Records from a data collection>
============================================================

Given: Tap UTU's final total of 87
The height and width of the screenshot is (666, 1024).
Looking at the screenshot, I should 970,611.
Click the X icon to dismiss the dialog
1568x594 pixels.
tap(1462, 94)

============================================================

Problem> Your task is to transcribe each record faithfully and in full.

Solution for this task>
Given: Tap UTU's final total of 87
The height and width of the screenshot is (666, 1024).
Looking at the screenshot, I should 970,611.
Click the X icon to dismiss the dialog
1568x594 pixels.
tap(1462, 94)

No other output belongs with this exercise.